Each university negotiates reimbursement rates for indirect costs ahead of time with either the NIH or the Office of Naval Research covering periods of three to six years. Those rates vary widely from institution to institution, driven by factors including the type of research work conducted and the geographic location of the campus.
The biggest research powerhouses — including universities like Harvard, the Massachusetts Institute of Technology and Johns Hopkins University — typically negotiate the highest reimbursement rates for indirect costs. Critics of the current indirect costs arrangement say the wide variation of rates is evidence of an unfair system that favors those well-resourced institutions. Comstock said in last week’s hearing that it raises the question “of whether or not we have inadvertently created a system of have and have-nots, where wealthy institutions benefit the most.”
But even leaders at universities with smaller research portfolios say a proposal like the one in the White House budget would have negative effects for all institutions. The University of Oregon is in the midst of building a new research campus, using a $500 million gift from Phil and Penny Knight. David Conover, the university’s vice president for research and innovation, said a reduction in reimbursement rates would undermine the whole purpose of investing in those new facilities.
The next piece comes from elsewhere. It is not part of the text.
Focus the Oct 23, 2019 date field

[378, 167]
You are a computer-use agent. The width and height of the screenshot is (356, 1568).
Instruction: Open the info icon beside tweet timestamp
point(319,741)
“The university would have no incentive to do what we’re doing in terms of adding buildings and new technology, and bringing in the best scientists the world,” he said. “None of that would be feasible if there was no ability to reimburse the university for just a portion of the costs associated with operating the buildings.”
DeCrappeo of the Council on Governmental Relations said a flat rate that significantly lowers reimbursements on par with the Trump proposal could conceivably hurt institutions with smaller research portfolios as much as the big-name universities.
“That could create more of a concentration than there currently exists,” he said. “You could argue that a large private institution, if they chose to do so, might be able to withstand that a little bit longer.”
Barry Bozeman, a professor of public affairs at Arizona State University who studies how the federal government funds university-based research, said the current system is archaic but added that the White House proposal is “absolutely draconian and would have disastrous effects.”
And Bozeman said he is skeptical that reductions in indirect cost payments would lead to more funding for researchers themselves. Before changing policy on those reimbursements, he said Congress should commission research on the real costs of university research and the implications of indirect costs for investigators, university budgets and the scientific enterprise as a whole.
“If you’re going to keep the doors open at a university, you have to have resources,” Bozeman said. “If they don’t come from one place, they have to come from another. This is a big resource.”